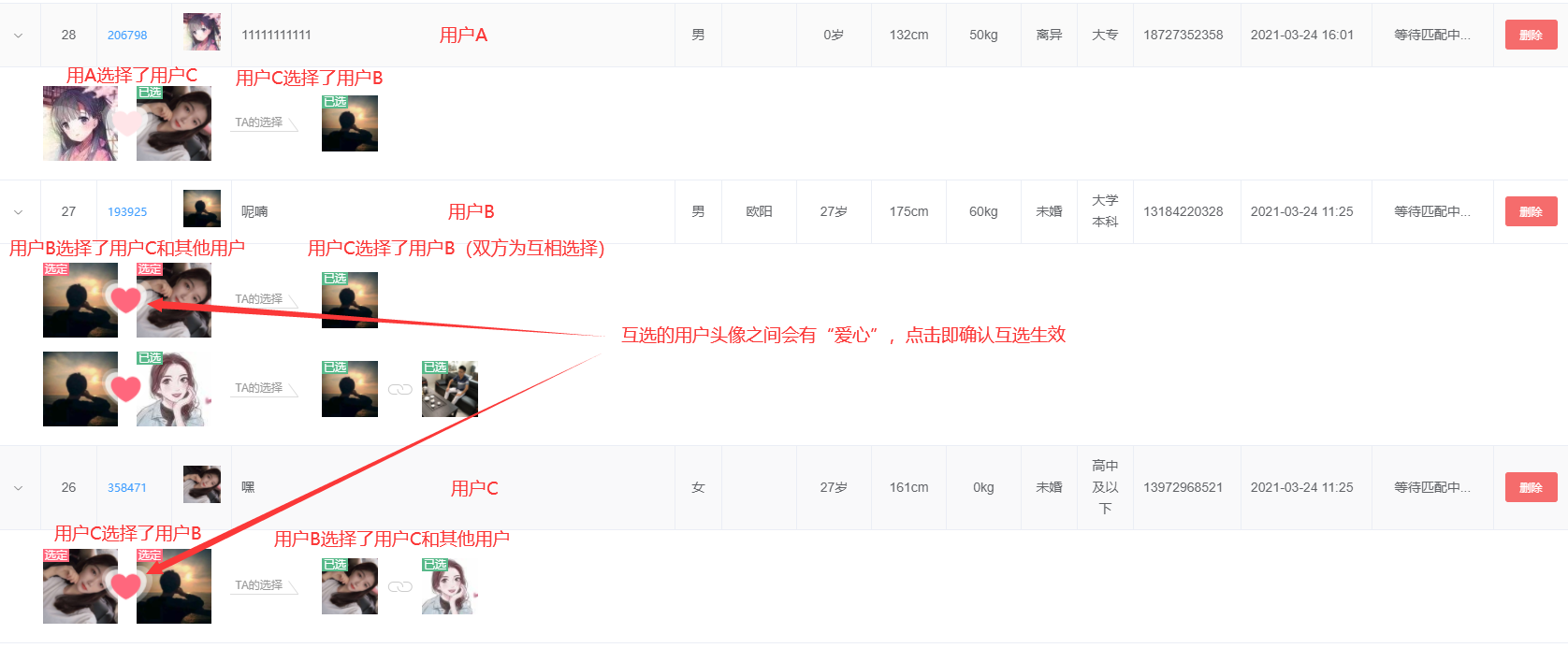Click the small avatar in row 26

tap(202, 484)
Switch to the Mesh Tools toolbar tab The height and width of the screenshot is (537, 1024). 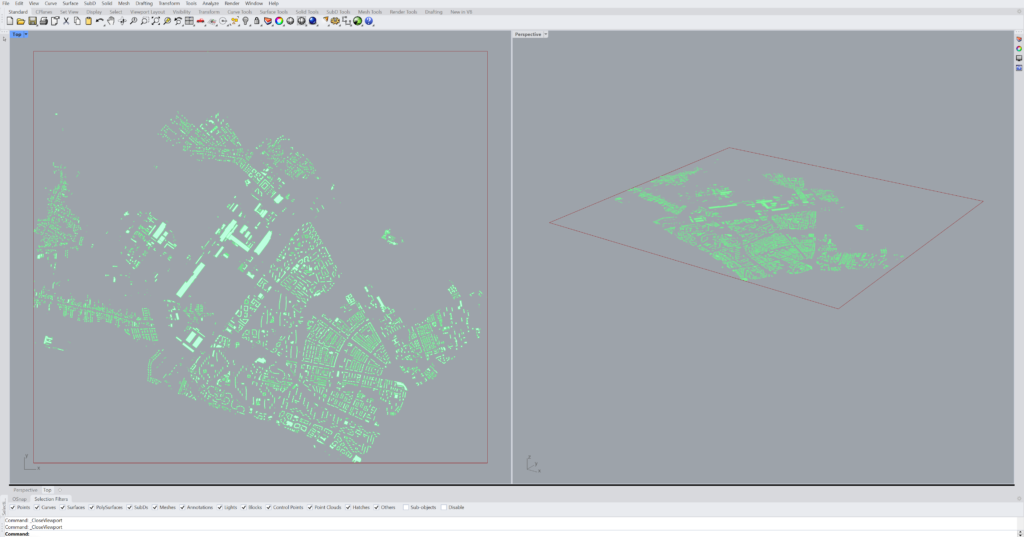pos(370,12)
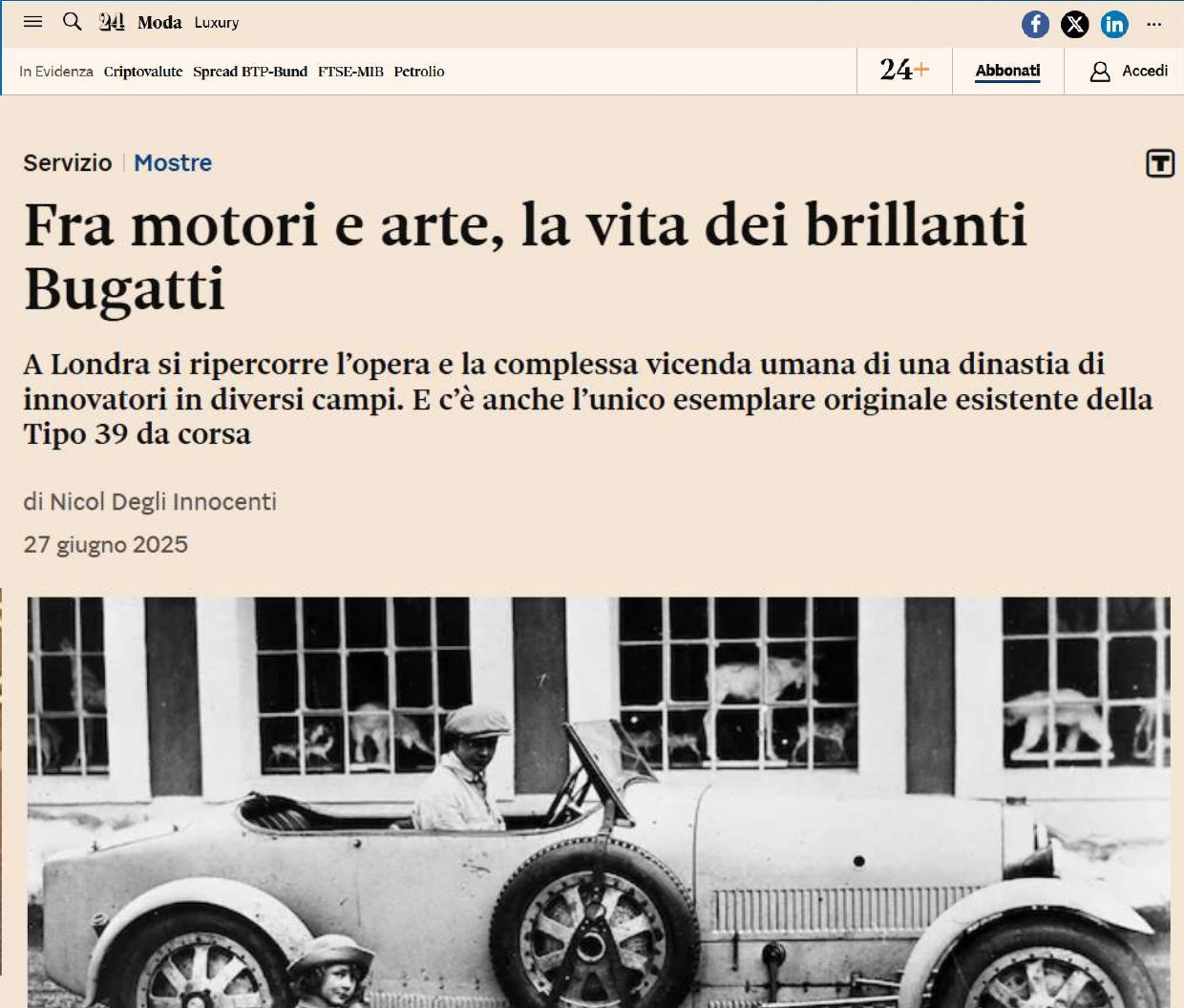Click the user profile icon
This screenshot has width=1184, height=1008.
[1100, 72]
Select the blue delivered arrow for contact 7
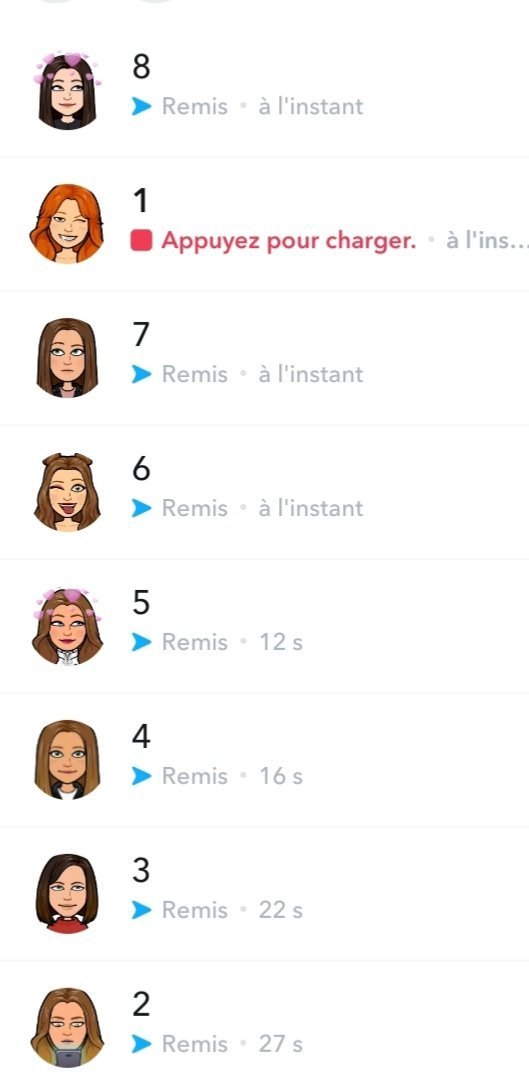This screenshot has width=529, height=1088. [x=142, y=375]
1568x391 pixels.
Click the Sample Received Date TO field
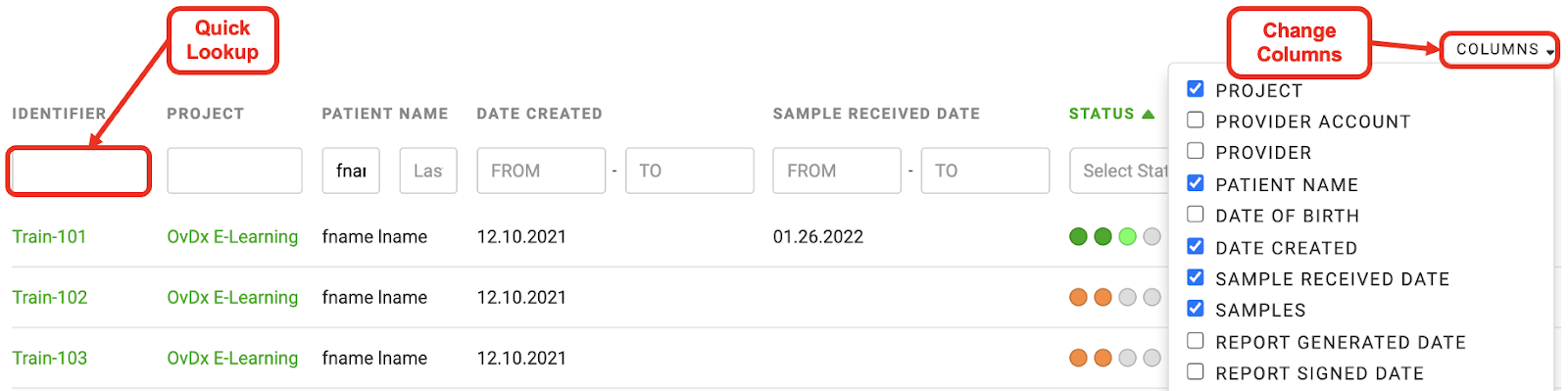(985, 171)
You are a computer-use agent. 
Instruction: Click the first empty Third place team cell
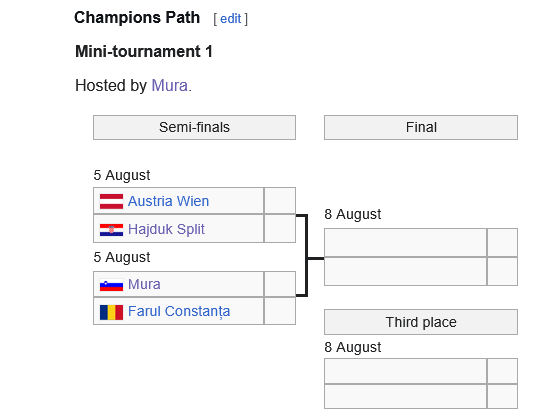pyautogui.click(x=405, y=371)
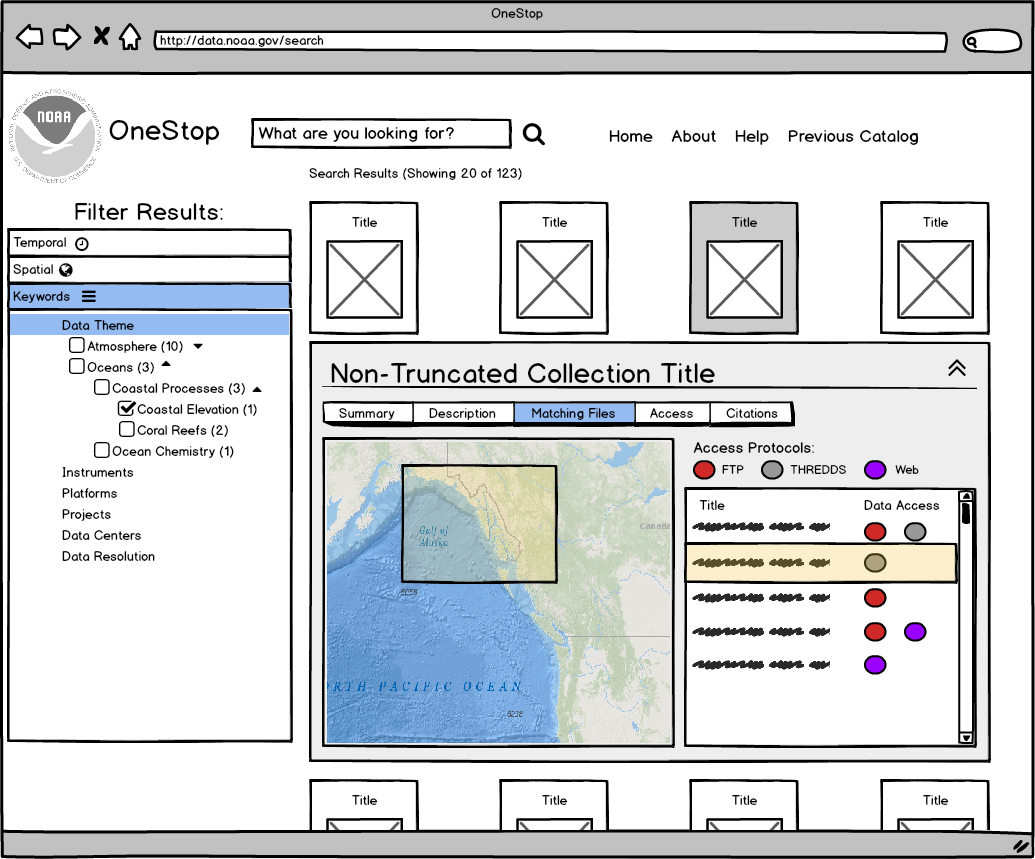This screenshot has height=859, width=1035.
Task: Click the NOAA logo
Action: coord(57,131)
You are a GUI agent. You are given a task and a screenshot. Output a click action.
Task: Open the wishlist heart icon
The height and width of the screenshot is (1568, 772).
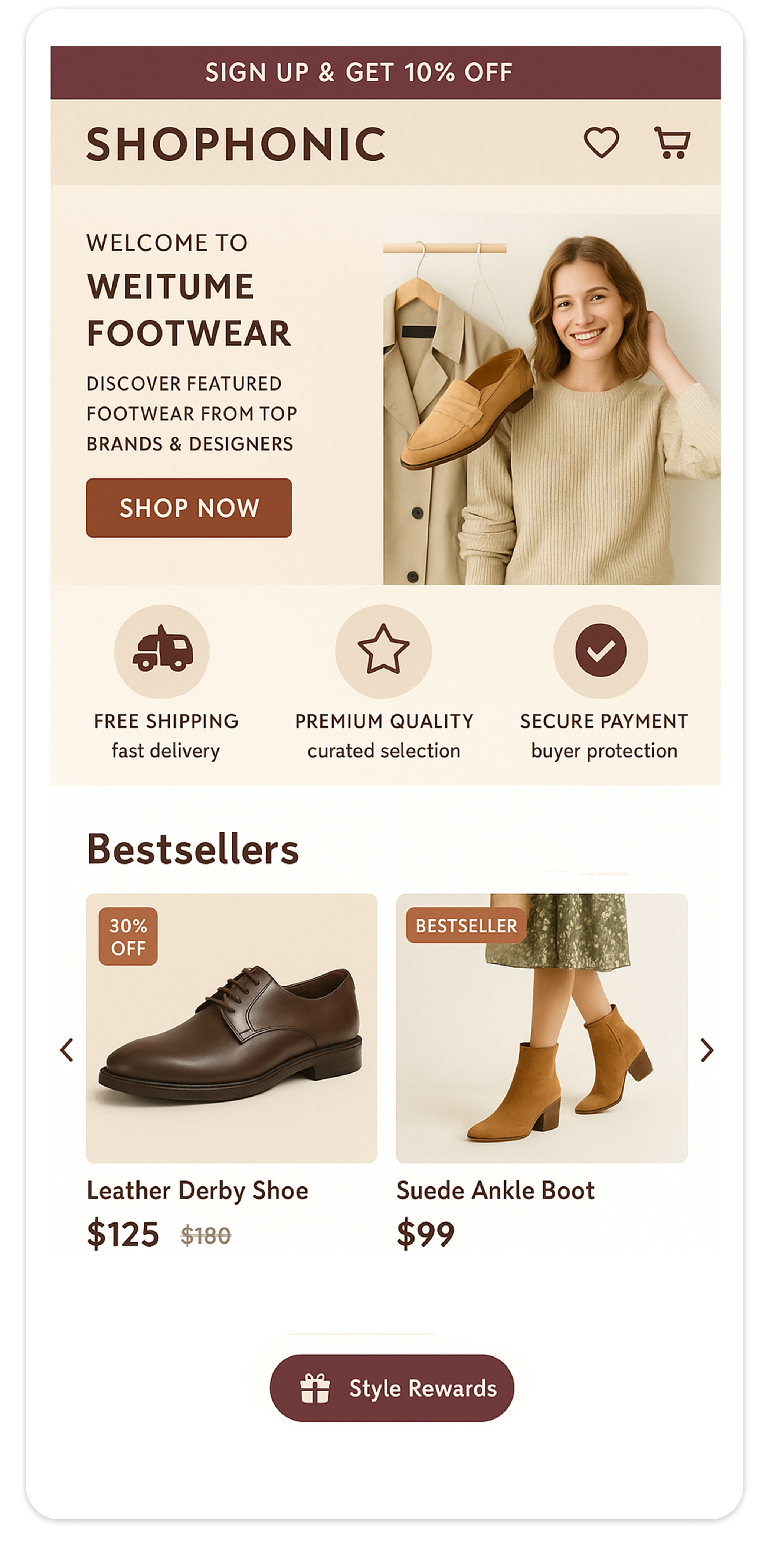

Work instruction |
Reproduce precisely the lines of the listing above, from the line containing "1568x391 pixels." to the last line, both ends included. Pictures are to be omitted.

Result |
1568x391 pixels.
Click the Sample Received Date TO field
(985, 171)
You are a computer-use agent. 
Instruction: Click the first empty Third place team cell
pyautogui.click(x=405, y=371)
This screenshot has height=859, width=1035.
Task: Click the NOAA logo
Action: coord(57,131)
You are a GUI agent. You are given a task and a screenshot. Output a click action.
Task: Open the wishlist heart icon
The height and width of the screenshot is (1568, 772).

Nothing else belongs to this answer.